→ **TEXTO FORNECIDO**
-*-*-
Por fim, indica-nos ainda que “a medicina física e de reabilitação tem igualmente um papel fundamental no processo de recuperação da função motora e do equilíbrio após um surto agudo”.
O futuro e os planos da mulher jovem
Havendo uma maior prevalência no sexo feminino, procurámos perceber qual o impacto na vida diária da mulher jovem ou mesmo nos seus planos futuros, por exemplo, o desejo de ser mãe.
“O impacto é muito variável e depende da forma da doença, da gravidade na fase de apresentação e das sequelas que se estabeleçam”, começa por indicar o neurologista.
E continua: “Atualmente, devido ao diagnóstico precoce e às múltiplas formas de intervenção terapêutica, a maioria dos doentes (fora dos surtos) tem uma vida muito próxima do normal, sem condicionantes que os penalizem de forma relevante”.
Neste sentido, Manuel Gonçalves indica-nos que geralmente a possibilidade de engravidar não está afetada nem esta função natural deve ser restringida.
No entanto e, perante o diagnóstico inicial “existe o objetivo de tentar uma estabilização da doença antes da gravidez, o que deve ser estabelecido de acordo com a doente”.
-*-*-
→ **DADOS FORNECIDOS**
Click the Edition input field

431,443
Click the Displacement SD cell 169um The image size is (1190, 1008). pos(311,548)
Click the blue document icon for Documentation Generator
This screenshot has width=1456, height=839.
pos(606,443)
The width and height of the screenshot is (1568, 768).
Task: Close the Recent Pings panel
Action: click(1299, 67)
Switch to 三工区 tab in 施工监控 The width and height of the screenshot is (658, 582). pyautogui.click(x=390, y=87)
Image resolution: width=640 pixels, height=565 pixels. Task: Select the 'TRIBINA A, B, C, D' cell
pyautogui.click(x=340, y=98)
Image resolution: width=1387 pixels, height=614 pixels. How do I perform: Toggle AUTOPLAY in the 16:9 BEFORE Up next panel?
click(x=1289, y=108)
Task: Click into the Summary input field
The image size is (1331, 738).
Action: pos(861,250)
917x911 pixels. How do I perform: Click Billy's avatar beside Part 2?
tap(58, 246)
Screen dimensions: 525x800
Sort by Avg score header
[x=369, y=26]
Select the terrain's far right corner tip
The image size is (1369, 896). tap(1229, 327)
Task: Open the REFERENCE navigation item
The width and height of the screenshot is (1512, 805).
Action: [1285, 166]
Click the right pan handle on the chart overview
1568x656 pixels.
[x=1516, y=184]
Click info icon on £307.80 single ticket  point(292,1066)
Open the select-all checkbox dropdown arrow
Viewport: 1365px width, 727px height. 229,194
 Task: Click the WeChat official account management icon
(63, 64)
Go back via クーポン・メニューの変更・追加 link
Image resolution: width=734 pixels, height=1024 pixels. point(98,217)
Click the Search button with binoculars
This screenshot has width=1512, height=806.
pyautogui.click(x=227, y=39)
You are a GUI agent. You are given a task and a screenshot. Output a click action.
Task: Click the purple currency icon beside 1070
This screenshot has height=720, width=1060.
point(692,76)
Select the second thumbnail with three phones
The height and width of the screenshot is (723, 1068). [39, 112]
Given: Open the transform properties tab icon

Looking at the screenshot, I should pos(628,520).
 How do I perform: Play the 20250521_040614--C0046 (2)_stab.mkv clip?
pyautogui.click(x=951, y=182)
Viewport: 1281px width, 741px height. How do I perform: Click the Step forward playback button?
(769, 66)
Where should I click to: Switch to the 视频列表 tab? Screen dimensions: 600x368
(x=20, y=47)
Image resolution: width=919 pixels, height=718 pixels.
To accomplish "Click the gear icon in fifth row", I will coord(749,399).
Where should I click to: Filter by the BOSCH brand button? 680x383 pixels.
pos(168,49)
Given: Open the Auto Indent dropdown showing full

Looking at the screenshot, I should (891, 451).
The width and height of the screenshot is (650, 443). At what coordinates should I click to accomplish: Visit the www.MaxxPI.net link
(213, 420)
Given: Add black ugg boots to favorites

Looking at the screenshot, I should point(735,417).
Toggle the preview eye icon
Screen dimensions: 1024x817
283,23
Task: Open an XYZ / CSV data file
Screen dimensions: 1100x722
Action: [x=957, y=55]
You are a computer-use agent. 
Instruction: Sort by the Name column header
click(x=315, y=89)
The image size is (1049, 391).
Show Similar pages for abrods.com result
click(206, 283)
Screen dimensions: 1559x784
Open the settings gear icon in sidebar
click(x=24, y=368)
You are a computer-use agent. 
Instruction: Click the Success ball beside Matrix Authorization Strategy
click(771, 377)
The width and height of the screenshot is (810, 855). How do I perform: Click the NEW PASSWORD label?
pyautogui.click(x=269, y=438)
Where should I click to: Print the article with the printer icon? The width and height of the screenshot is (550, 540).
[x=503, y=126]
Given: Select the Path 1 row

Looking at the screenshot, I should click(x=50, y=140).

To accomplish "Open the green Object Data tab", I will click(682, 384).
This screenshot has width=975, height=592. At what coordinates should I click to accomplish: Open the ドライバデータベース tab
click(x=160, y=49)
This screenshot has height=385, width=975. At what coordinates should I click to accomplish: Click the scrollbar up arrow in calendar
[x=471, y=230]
-*-*-
→ **ENUNCIADO 1**
Enumera os fatores de que, segundo o neurologista no texto fornecido, depende o impacto da doença.
→ **ENUNCIADO 2**
Responde com base no texto fornecido:
(a) Que área tem um papel fundamental na recuperação da função motora e do equilíbrio após um surto agudo?
(b) Em que sexo a prevalência é maior?
(c) Perante o diagnóstico inicial, que objetivo existe em relação à gravidez?
→ **ENUNCIADO 3**
Repete, do texto fornecido, tudo o que vai desde "Por fim, indica-nos" até "de ser mãe.".
Os dados não têm qualquer relação com o texto fornecido.

→ **RESPOSTA 1**
- A forma da doença
- A gravidade na fase de apresentação
- As sequelas que se estabeleçam

→ **RESPOSTA 2**
(a) A medicina física e de reabilitação.
(b) No sexo feminino.
(c) Tentar uma estabilização da doença antes da gravidez, o que deve ser estabelecido de acordo com a doente.

→ **RESPOSTA 3**
Por fim, indica-nos ainda que “a medicina física e de reabilitação tem igualmente um papel fundamental no processo de recuperação da função motora e do equilíbrio após um surto agudo”.
O futuro e os planos da mulher jovem
Havendo uma maior prevalência no sexo feminino, procurámos perceber qual o impacto na vida diária da mulher jovem ou mesmo nos seus planos futuros, por exemplo, o desejo de ser mãe.